I know the terrain along Interstate 90 between Chamberlain and the Vivian junction isn't flat enough to see that far, especially at night. Still, the calm, peaceful evening made the distance stretch. I thought how fortunate I've been to have lived and worked in such a comfortable place.
I thought, too, on that big-sky night, about John Milton, the late poet and professor from the University of South Dakota.
I call him my friend even though we only spoke in person a couple of times. We had a number of telephone conversations over the years, and we traded letters now and again. He was from the old school, and his letters were hand-written notes and messages on actual pieces of stationery. In the news business, I grew accustomed to typing short notes and letters on whatever paper was handy, usually rough copy paper or, later in the days of computers, printer paper that captured the words I pounded out quickly on the keyboard. I believe I did write an actual letter to Milton once, but I failed to master the Palmer method in first grade, and I doubt he ever deciphered the scribbles.
Once after I mentioned his 1976 Bicentennial book in a newspaper column, Milton sent me a thank-you note and a copy of one of his books of poems, "A Tree of Bones.'' Some of the poems are centered in the southwest, but others are rooted in the Vermillion area where he lived out his life.
Milton and I shared a fascination and affection for the open country, which is part of the reason he pops into my mind when I ponder the flat lands of my home range. That's how it was the other evening. As my eyes scanned the road ahead and the ditches on either side, I thought of the passage in which Milton said city dwellers can become disoriented when they find themselves out in the open, with nothing around them except prairie and space.

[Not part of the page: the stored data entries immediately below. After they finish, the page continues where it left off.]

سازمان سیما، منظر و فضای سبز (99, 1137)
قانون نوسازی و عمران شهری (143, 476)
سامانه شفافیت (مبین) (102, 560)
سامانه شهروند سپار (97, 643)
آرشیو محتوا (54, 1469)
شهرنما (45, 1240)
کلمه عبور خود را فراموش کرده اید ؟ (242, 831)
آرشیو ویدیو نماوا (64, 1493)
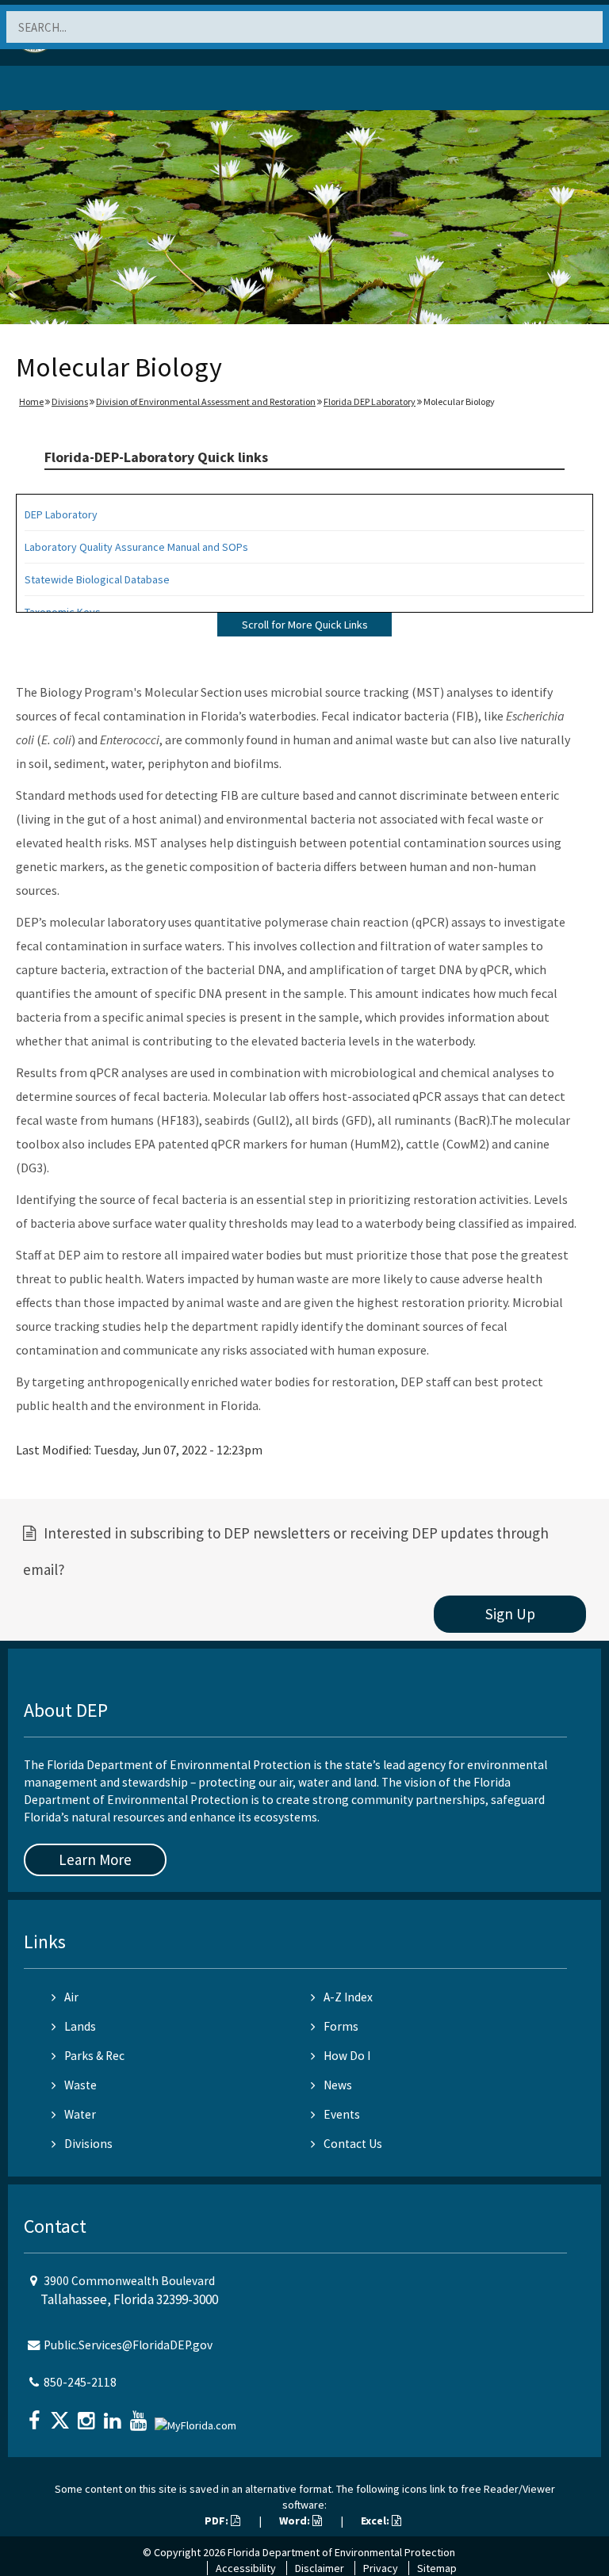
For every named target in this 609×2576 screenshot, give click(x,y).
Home (31, 401)
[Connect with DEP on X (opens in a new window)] (62, 2415)
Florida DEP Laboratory (370, 401)
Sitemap (437, 2568)
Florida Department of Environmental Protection (341, 2552)
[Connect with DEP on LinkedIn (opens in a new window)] (114, 2415)
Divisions (70, 401)
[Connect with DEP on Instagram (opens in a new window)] (88, 2415)
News (338, 2085)
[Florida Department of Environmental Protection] (51, 91)
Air (71, 1997)
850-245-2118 (80, 2382)
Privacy (380, 2568)
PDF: (218, 2520)
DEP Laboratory (61, 514)
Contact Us (353, 2143)
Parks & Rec (94, 2055)
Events (342, 2114)
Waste (80, 2085)
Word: (295, 2520)
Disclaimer (319, 2568)
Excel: (376, 2520)
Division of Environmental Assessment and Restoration (206, 401)
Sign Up (510, 1613)
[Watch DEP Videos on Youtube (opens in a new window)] (140, 2415)
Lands (80, 2026)
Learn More (95, 1859)
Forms (341, 2026)
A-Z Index (348, 1997)
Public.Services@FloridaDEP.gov (128, 2344)
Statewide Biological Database (97, 579)
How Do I (347, 2055)
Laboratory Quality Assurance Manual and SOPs (136, 547)
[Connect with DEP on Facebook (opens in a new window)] (36, 2415)
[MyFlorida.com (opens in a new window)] (197, 2418)
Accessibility (246, 2568)
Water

"The problem for this person is that there is nothing to lean against, nothing for him to prop himself against and nowhere to hide,'' he wrote.
It isn't always so, I suppose, although I recall a news trip I made with photographer Greg Latza to the northwestern part of the state to document in words and pictures how a group of church volunteers from Pennsylvania were helping Perkins County ranchers and sheep growers recover from major blizzards one year. To a person, the Pennsylvanians were awed by the space available in the butte country below the North Dakota border and west of the Missouri River.
Some couldn't believe anyone could live so far from anything and travel such a distance for the basic necessities. A lawyer from Philadelphia, in the state with his son and helping a rancher and his son rebuild a long, long section of barbed wire fence, stood on a high spot and made a slow, 360-degree turn. Back in Philadelphia where he had his law office, the attorney said, if he could see as far as he could from that spot in South Dakota, he'd probably see seven or eight million people. On that Perkins County hilltop there were, besides the two father-and-son pairs, a reporter and a photographer. He shook his head. Disoriented? Maybe. Or maybe he was simply appreciating the incredible beauty of a land where fewer objects exist to block the broader vision of earth and sky.
Well to the south of where we stood that day, Latza and I once followed wagon ruts through rough prairie -- also across big country -- to trace the Fort Pierre to Deadwood wagon route, another news assignment. Besides a panoramic view of western South Dakota, that visit reminded me of this Milton passage:
"The earth, unlike concrete, accepts tracks, paths, the mark of a foot. A man can leave a trail as evidence of his life on this Earth.''
Such a person also can see the edge of eternity out here.